WHAT YOU WILL DO => Copy out the listing below line for line, changing nothing.

MATERIAL FOR THIS EXERCISE =>
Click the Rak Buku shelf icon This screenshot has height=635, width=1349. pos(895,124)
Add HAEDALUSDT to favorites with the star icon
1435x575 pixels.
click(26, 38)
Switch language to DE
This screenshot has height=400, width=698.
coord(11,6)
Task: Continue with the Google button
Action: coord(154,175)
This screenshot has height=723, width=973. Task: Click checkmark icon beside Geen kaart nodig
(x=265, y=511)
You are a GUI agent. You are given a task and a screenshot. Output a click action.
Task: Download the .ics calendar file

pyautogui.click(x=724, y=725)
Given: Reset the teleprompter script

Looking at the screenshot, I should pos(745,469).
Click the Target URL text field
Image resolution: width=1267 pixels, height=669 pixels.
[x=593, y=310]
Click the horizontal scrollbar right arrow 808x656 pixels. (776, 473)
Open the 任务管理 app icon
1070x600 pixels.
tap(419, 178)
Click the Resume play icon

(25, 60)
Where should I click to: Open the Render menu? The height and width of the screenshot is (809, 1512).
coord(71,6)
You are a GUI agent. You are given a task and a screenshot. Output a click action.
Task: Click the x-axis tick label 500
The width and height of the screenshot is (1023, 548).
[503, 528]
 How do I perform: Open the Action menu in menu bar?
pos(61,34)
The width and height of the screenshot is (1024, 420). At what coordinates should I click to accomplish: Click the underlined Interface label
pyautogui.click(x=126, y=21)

WORKED SOLUTION =>
Click the Rak Buku shelf icon This screenshot has height=635, width=1349. pos(895,124)
Add HAEDALUSDT to favorites with the star icon
1435x575 pixels.
click(26, 38)
Switch language to DE
This screenshot has height=400, width=698.
coord(11,6)
Task: Continue with the Google button
Action: coord(154,175)
This screenshot has height=723, width=973. Task: Click checkmark icon beside Geen kaart nodig
(x=265, y=511)
You are a GUI agent. You are given a task and a screenshot. Output a click action.
Task: Download the .ics calendar file

pyautogui.click(x=724, y=725)
Given: Reset the teleprompter script

Looking at the screenshot, I should pos(745,469).
Click the Target URL text field
Image resolution: width=1267 pixels, height=669 pixels.
[x=593, y=310]
Click the horizontal scrollbar right arrow 808x656 pixels. (776, 473)
Open the 任务管理 app icon
1070x600 pixels.
tap(419, 178)
Click the Resume play icon

(25, 60)
Where should I click to: Open the Render menu? The height and width of the screenshot is (809, 1512).
coord(71,6)
You are a GUI agent. You are given a task and a screenshot. Output a click action.
Task: Click the x-axis tick label 500
The width and height of the screenshot is (1023, 548).
[503, 528]
 How do I perform: Open the Action menu in menu bar?
pos(61,34)
The width and height of the screenshot is (1024, 420). At what coordinates should I click to accomplish: Click the underlined Interface label
pyautogui.click(x=126, y=21)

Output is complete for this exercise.